Situations where different ethical approaches conflict.

Privacy and Representation: Collecting sufficient data for auditing poses privacy concerns and risks for data subjects. Data storage and dissemination should be considered given it may be accessible beyond the auditing. Consent is often violated in machine learning, by collecting public data. Privacy and consent violations are more common for marginalized groups, given benchmarks are often developed to better train, test, validate, and audit on them. Efforts to better represent a group may be exploitative, even unintentionally. Better representation may also be undesirable by the groups being targeted for data collection.

Intersectionality and Group-Based Fairness: For analyzing group fairness, individual identities must be simplified into categories to be tested.
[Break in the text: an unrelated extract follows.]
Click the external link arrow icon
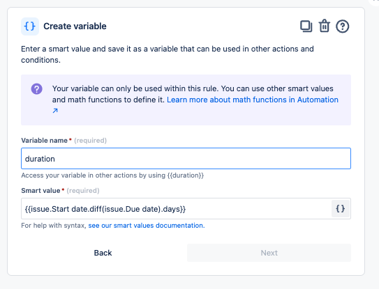(x=55, y=111)
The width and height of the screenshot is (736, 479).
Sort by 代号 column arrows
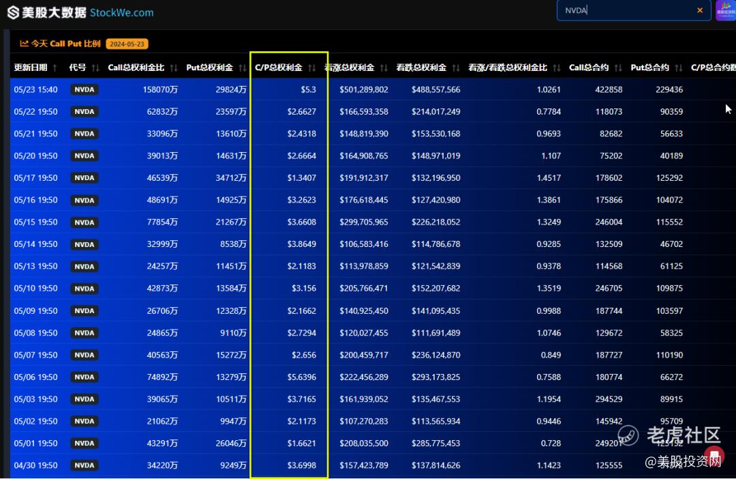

Disaggregated analysis "fails to capture how systems of power and oppression give rise to qualitatively different experiences for individuals holding multiply marginalized identities" (pg. 149). The authors highlight a "fairness gerrymandering effect," where focusing on fairness for one group may exclude considerations of another.

Transparency and Overexposure: Communicating the context of creation and of use of a dataset, and its limitations, can inform those using it how it should be used and not used. Publicly disclosing the targets of the audit can also put pressure on them to improve their models. However, this may lead to targets of audits overfitting their models to improve on specific results. Further, some companies have reacted by removing public access to APIs that have been audited.